While I'm at it. What happens to the extra ground pads on each pedal circuit as well, since there is only one pair of in and out jacks? Do they go unused?

Peace


----------



## Robert (May 16, 2020)

I generally use one ground pad from each board.   Each jack is grounded to the board/pad closest to it.

You _could _use the leftover ground pads to connect the two boards together, but it really isn't necessary since they'll be grounded by the power jack anyway.

As for wiring the order switch,  everything is still basically the same.   

Wire the Mach 1 as shown in the order switch diagram.
Wire the General Tso as shown in the General Tso wiring diagram, but omit the two orange wires and make these connections instead:       

Connect the IN pad to the S1 (or S2) pad of the order switch PCB. 
Connect the center lug on the right column of the 3PDT to the R1 (or R2) pad of the order switch PCB.


Alternatively, I haven't tried it but you could_ probably _wire the General Tso has true-bypass if you wanted.


----------



## frankenteletron (May 16, 2020)

Thanks! This will help my brain.

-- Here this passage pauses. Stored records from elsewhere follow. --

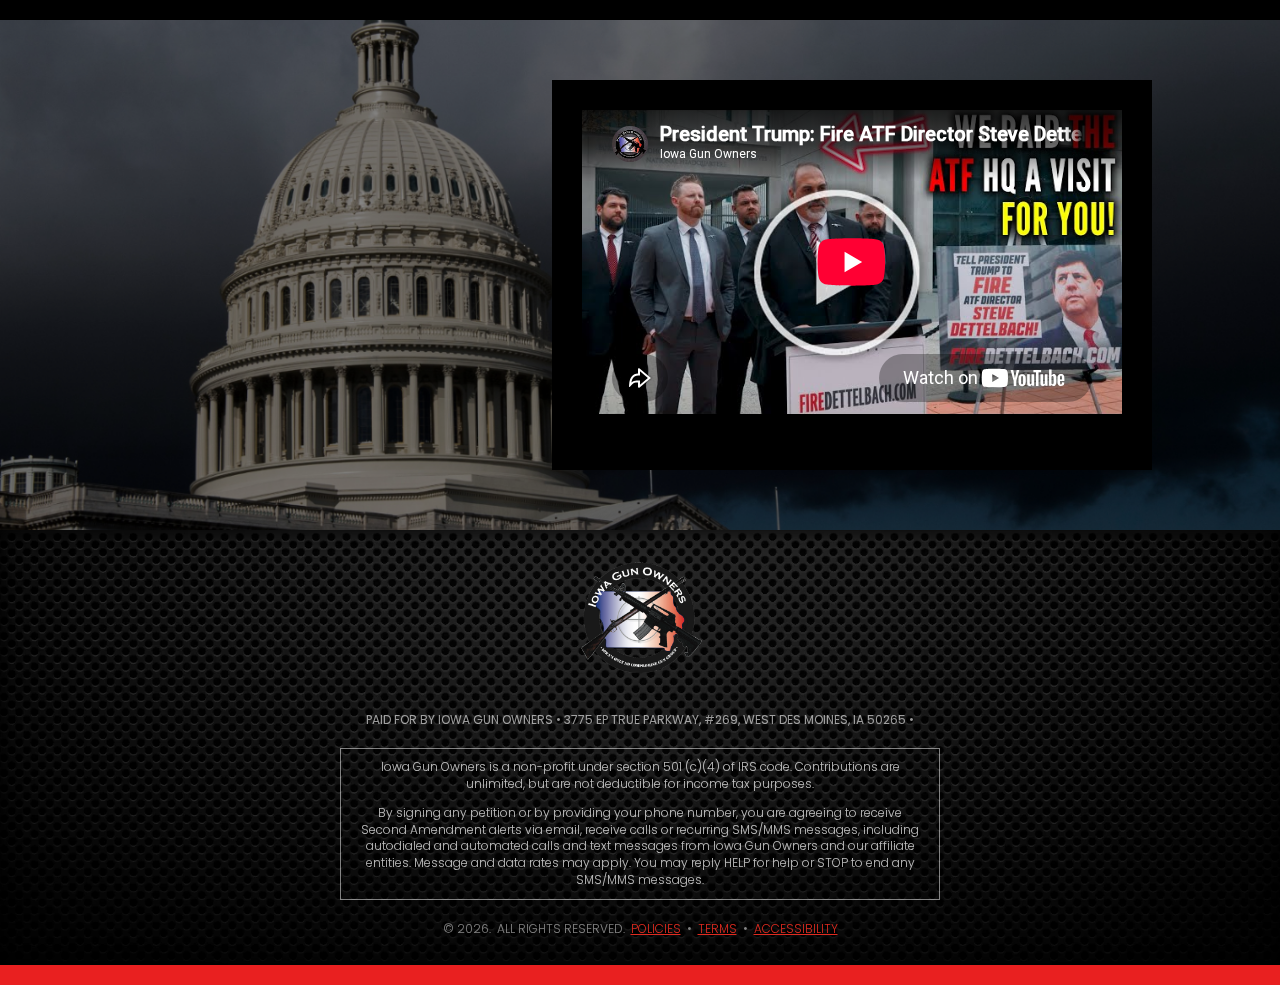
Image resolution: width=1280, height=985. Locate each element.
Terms (717, 928)
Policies (656, 928)
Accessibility (796, 928)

Below is a modified screenshot of what I'm working from at the moment. 
I added the "Mute" and "BP" pads on the right in yellow.
Could you translate to correspond to this by chance?
Sorry if I'm being difficult!
Much thanks!


----------



## Robert (May 16, 2020)

If you want the General Tso's to be true-bypass you can wire it _exactly _like that and just ignore the Mute / BP pads altogether.

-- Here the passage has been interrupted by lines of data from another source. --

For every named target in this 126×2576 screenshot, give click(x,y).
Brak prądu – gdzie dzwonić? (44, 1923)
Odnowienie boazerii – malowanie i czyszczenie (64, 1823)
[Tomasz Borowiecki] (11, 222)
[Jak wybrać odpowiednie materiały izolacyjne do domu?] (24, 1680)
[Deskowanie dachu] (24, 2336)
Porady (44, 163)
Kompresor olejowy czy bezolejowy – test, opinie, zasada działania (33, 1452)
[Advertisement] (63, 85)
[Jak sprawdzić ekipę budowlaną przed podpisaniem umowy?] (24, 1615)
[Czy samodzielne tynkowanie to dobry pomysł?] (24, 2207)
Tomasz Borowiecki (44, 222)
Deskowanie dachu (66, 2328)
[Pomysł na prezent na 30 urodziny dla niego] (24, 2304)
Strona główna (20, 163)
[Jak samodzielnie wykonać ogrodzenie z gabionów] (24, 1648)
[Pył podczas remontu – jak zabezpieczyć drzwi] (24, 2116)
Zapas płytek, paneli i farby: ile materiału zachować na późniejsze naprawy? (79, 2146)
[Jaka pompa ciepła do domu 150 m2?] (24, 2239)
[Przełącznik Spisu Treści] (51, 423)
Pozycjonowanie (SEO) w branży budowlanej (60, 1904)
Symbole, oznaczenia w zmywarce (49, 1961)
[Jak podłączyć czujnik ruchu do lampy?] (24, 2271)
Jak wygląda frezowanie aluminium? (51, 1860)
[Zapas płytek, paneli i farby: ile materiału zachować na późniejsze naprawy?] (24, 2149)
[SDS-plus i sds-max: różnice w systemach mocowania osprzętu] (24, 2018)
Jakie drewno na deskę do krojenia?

If you want it to be buffered you won't be able to use the 3PDT breakout board on the General Tso's side.   I'll have to draw up another diagram for that.


----------



## frankenteletron (May 16, 2020)

You're the man! Thank you kindly. I'll go with true bypass for now since it's more convenient. Depending on how my new pedalboard order settles I may be interested in the buffered bypass later on. 

I really appreciate your help.

Peace


----------



## frankenteletron (May 16, 2020)

Finished. Just played for an hour. Love these circuits individually AND together!


----------